The federated learning paradigm has motivated the development of methods for aggregating multiple client updates into a global server model, without sharing client data. Many federated learning algorithms, including the canonical Federated Averaging (FedAvg), take a direct (possibly weighted) average of the client parameter updates, motivated by results in distributed optimization. In this work, we adopt a function space perspective and propose a new algorithm, FedFish, that aggregates local approximations to the functions learned by clients, using an estimate based on their Fisher information. We evaluate FedFish on realistic, large-scale cross-device benchmarks. While the performance of FedAvg can suffer as client models drift further apart, we demonstrate that FedFish is more robust to longer local training. Our evaluation across several settings in image and language benchmarks shows that FedFish outperforms FedAvg as local training epochs increase. Further, FedFish results in global networks that are more amenable to efficient personalization via local fine-tuning on the same or shifted data distributions. For instance, federated pretraining on the C4 dataset, followed by few-shot personalization on Stack Overflow, results in a 7% improvement in next-token prediction by FedFish over FedAvg.
Paper Structure (41 sections, 10 equations, 10 figures, 6 tables, 2 algorithms)

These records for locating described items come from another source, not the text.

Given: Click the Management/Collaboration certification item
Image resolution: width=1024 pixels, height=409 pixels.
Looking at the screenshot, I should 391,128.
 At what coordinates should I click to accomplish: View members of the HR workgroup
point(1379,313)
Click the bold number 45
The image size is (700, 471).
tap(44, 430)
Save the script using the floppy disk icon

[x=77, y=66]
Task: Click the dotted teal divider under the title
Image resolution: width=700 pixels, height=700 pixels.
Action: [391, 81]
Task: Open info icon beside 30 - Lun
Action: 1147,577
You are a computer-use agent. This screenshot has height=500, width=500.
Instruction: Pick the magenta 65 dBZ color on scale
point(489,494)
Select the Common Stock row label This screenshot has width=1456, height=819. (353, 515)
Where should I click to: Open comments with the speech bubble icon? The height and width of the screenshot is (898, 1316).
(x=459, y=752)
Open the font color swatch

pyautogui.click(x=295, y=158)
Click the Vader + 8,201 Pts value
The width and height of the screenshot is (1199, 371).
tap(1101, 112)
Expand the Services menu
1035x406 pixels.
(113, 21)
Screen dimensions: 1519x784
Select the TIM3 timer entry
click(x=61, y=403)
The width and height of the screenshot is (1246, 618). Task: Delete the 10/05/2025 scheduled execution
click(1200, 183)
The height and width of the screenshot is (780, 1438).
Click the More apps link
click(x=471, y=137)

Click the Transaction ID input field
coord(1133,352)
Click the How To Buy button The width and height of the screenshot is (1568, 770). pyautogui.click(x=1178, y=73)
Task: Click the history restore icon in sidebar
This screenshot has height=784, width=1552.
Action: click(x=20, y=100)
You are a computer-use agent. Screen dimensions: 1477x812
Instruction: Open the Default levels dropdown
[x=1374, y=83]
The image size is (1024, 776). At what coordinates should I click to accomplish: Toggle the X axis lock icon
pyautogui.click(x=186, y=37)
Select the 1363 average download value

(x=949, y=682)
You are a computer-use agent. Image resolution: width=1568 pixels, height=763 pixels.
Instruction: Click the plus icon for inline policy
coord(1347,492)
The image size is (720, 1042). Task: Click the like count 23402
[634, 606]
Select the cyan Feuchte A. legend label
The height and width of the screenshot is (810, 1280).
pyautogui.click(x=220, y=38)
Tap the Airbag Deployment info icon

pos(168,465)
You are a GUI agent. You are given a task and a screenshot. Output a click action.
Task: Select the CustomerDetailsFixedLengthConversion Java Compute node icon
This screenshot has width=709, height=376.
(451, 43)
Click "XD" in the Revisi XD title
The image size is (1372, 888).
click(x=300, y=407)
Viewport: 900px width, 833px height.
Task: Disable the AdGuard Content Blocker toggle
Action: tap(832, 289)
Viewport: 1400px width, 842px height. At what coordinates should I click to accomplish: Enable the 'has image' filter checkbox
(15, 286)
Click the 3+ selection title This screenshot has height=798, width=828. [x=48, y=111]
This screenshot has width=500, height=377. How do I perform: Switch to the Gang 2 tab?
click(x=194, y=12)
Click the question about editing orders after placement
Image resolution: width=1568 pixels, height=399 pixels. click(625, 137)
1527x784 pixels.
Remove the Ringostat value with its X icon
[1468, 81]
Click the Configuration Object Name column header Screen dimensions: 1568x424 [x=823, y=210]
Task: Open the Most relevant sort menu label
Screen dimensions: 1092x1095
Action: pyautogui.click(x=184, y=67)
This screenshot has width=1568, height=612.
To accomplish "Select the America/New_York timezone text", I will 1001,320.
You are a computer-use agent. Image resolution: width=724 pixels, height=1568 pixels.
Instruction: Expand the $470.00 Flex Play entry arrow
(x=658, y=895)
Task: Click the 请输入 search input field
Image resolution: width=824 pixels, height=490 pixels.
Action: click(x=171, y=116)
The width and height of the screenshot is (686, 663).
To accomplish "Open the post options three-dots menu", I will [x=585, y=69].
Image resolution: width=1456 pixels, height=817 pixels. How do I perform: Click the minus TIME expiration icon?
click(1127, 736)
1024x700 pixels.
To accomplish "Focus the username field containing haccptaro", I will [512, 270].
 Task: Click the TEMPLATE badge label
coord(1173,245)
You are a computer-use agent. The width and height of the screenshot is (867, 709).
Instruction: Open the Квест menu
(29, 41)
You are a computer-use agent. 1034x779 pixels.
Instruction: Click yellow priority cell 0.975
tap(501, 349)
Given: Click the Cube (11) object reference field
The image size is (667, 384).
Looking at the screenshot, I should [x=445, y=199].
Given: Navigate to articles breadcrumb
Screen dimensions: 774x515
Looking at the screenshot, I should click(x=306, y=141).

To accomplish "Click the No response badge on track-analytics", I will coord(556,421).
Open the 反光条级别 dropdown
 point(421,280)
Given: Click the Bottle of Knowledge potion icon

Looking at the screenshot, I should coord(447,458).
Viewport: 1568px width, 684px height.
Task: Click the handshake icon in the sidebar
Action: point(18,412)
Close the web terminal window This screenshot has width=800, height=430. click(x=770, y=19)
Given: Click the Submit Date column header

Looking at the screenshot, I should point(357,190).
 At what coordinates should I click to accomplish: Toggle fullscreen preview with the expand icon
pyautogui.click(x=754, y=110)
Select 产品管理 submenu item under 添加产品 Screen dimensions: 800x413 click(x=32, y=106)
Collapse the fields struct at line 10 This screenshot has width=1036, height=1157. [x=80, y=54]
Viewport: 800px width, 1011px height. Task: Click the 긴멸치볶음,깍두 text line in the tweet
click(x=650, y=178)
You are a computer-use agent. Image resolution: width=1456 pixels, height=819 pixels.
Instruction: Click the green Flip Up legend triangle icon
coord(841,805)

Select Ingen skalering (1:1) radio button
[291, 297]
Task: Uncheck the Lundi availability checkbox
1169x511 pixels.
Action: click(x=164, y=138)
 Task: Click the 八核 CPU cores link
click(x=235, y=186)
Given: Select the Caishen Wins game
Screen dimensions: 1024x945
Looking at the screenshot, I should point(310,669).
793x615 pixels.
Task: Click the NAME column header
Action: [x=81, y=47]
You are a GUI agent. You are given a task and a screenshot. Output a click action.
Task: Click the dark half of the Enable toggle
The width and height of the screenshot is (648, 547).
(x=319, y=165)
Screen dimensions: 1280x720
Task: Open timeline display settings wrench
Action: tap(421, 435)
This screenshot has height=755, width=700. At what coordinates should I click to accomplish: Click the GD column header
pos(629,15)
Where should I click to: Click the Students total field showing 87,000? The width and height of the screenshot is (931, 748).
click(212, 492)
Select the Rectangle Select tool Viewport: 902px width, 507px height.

This paper contains 41 sections, 10 equations, 10 figures, 6 tables, 2 algorithms.

Figures (10)

  • Figure 1: Given two functions modeled over disjoint supports (left), a direct parameter average fails to represent either function well (center), while function space aggregation aims to preserve both functional relationships (right).
  • Figure 2: As heterogeneity across clients increases (top left$\rightarrow$top right$\rightarrow$bottom left), FedAvg deteriorates, while FedFish matches predictions of both client models. For each setting shown and each client within it, the FedFish global model has lower barrier to the clients (bottom right).
  • Figure 3: Training on EMNIST with FedFish converges faster and to a higher global accuracy (left) and post-personalization accuracy (right) than training with FedAvg, across varying numbers of local epochs. Results are shown with fixed compute across configurations: each training iteration corresponds to a local epoch, and each marker indicates 100 federated communication rounds.
  • Figure 4: Global and post-personalization performance in terms of classification accuracy on CIFAR100 (left) and next-token prediction accuracy on Stack Overflow (right). Varying number of local training epochs can significantly impact FedAvg performance while FedFish remains relatively robust to this.
  • Figure 5: Transfer (global and post-personalization) performance in terms of next-token prediction after federated pretraining on C4 and evaluating on C4 (left), Stack Overflow (center) and CC-News (right). Personalizing with 0%, 25% or 50% of held-out client data results in FedFish outperforming FedAvg, especially with longer local training.